A recent New York Times study finds Indiana does not hand out as many tax incentives as its neighboring states. Officials at the state’s head economic corporation say that’s because its tax breaks are performance-based.
Indiana spends just more than $900 million each year on tax incentives, according to the NY Times report. Indiana’s neighboring states all handed out more than $1.4 billion each in tax breaks with Michigan spending more than $6.6 billion.
But Indiana Economic Development Corporation spokeswoman Katelyn Hancock says even the $900 million is a high estimate because that is based on the total tax breaks the state initially offers, not what it actually pays out.
“Our offer, which again is performance based, is probably going to be paid over a long period of time after jobs are actually created versus paid out the door this year,” Hancock says.
The company that received the largest tax incentive in the past five years was Metal Technologies Inc., which was offered more than $35 million in corporate income tax credits and free governmental services.
The two companies that received the next largest incentives were Bright Automotive and EnerDel. They were offered more than $24 million each.
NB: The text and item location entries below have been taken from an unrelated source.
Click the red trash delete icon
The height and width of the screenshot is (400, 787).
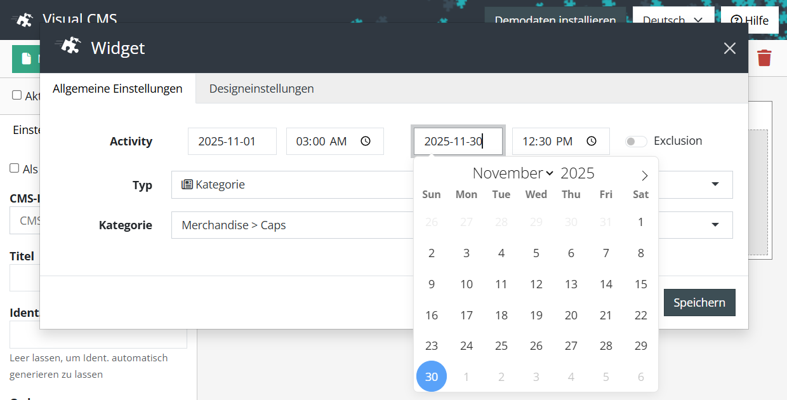pos(764,57)
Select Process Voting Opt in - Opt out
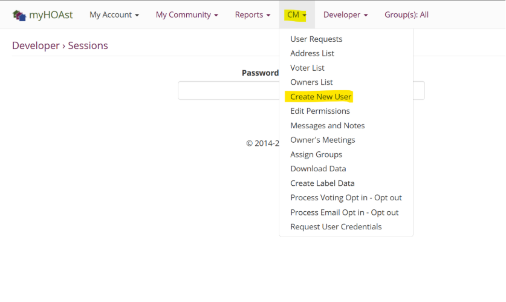This screenshot has height=302, width=506. pyautogui.click(x=346, y=198)
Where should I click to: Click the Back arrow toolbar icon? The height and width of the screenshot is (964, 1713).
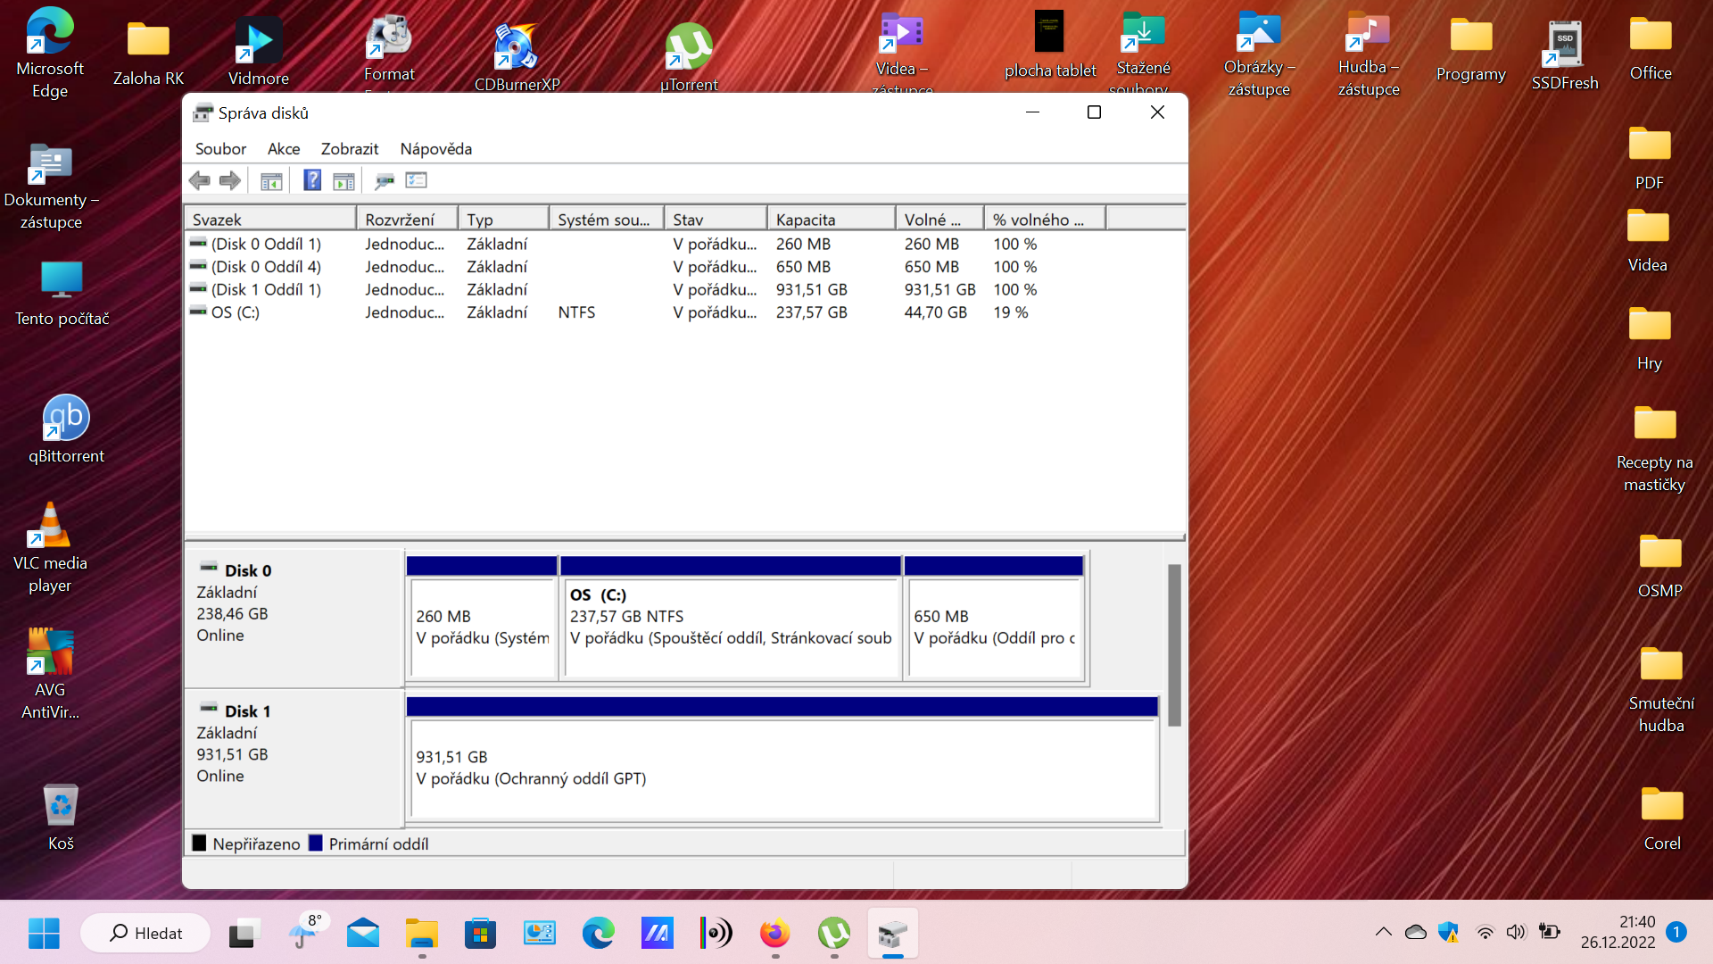(199, 181)
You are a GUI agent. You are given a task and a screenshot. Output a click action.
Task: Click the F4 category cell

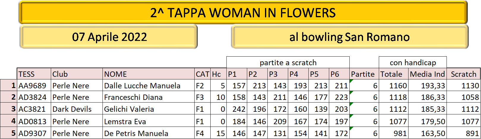coord(203,133)
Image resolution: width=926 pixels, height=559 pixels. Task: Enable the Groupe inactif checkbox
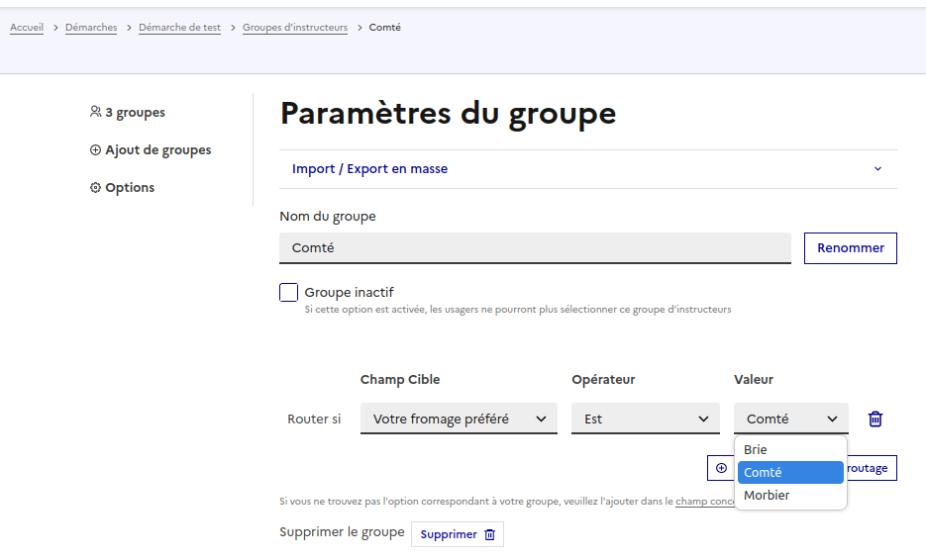(x=289, y=293)
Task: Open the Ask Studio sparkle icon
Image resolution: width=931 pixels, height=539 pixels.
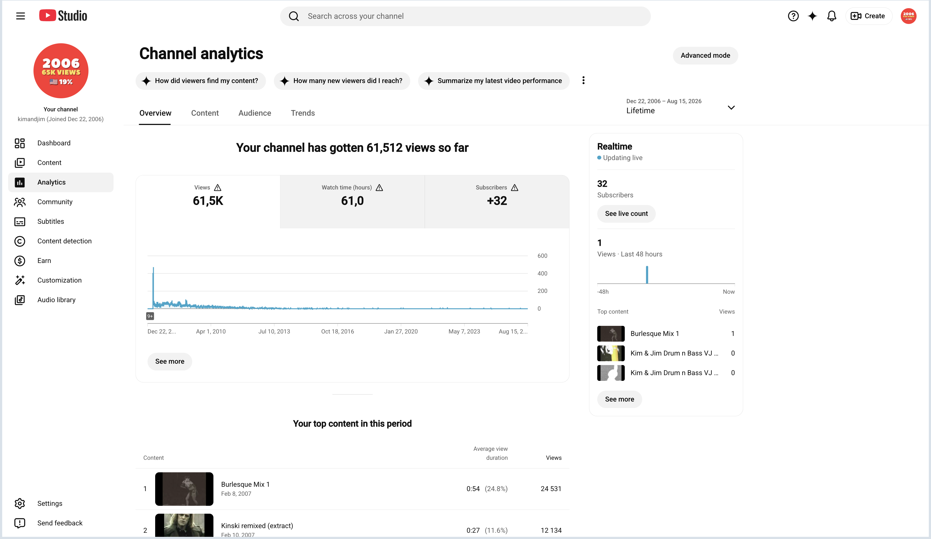Action: click(812, 16)
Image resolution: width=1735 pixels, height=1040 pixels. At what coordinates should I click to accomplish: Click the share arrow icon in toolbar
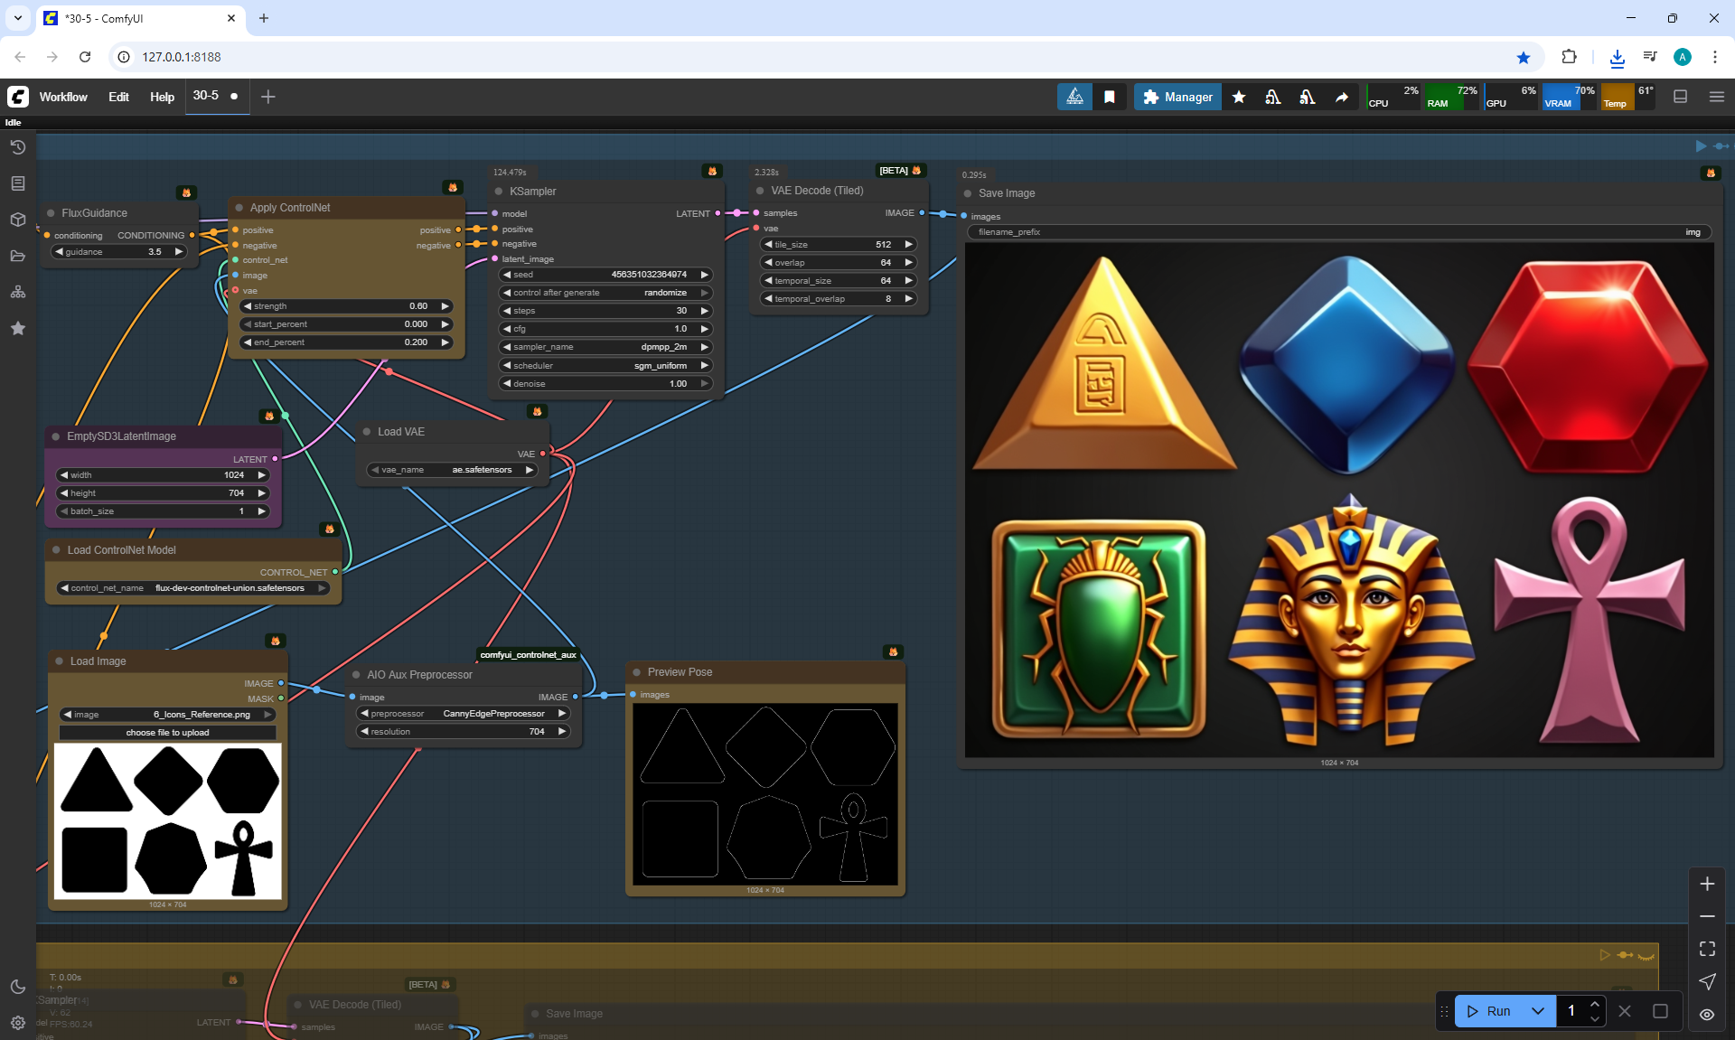click(1342, 97)
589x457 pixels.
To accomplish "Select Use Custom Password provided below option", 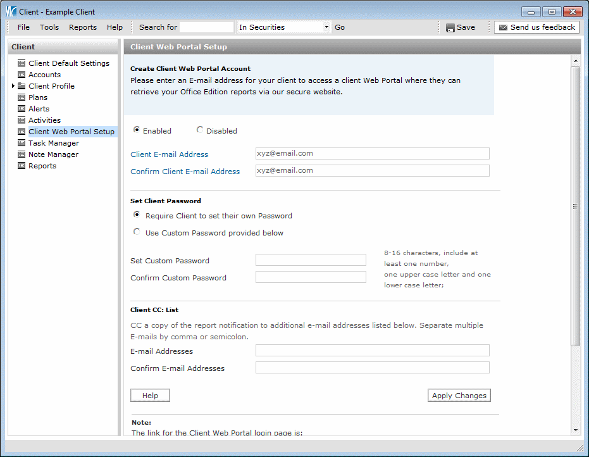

Bright Automotive filed for Chapter 7 bankruptcy, and Ener1, EnerDel’s parent company, filed for Chapter 11 bankruptcy earlier this year. Ener1 has since re-emerged after a restructuring process.
Fiscal Policy Institute Director John Ketzenberger says even though the state received criticism for the investment, it is part of a larger trend.
“I think what we see is this dynamic period in the economy when we’re really shifting from one form of economy, Indiana is heavily manufacturing, to another form of economy, making things that are higher tech, and the economy is not stable for those kinds of things,” he says.
Hancock says she did not know if the two companies received any tax incentives before they declared bankruptcy, and an EnerDel spokesman says the company has not claimed anywhere close to the amount that was offered in tax incentives.
Hancock adds that as a part of the IEDC’s policy, its lawyers work to recover any tax breaks companies claim if they have not produced the jobs they promised.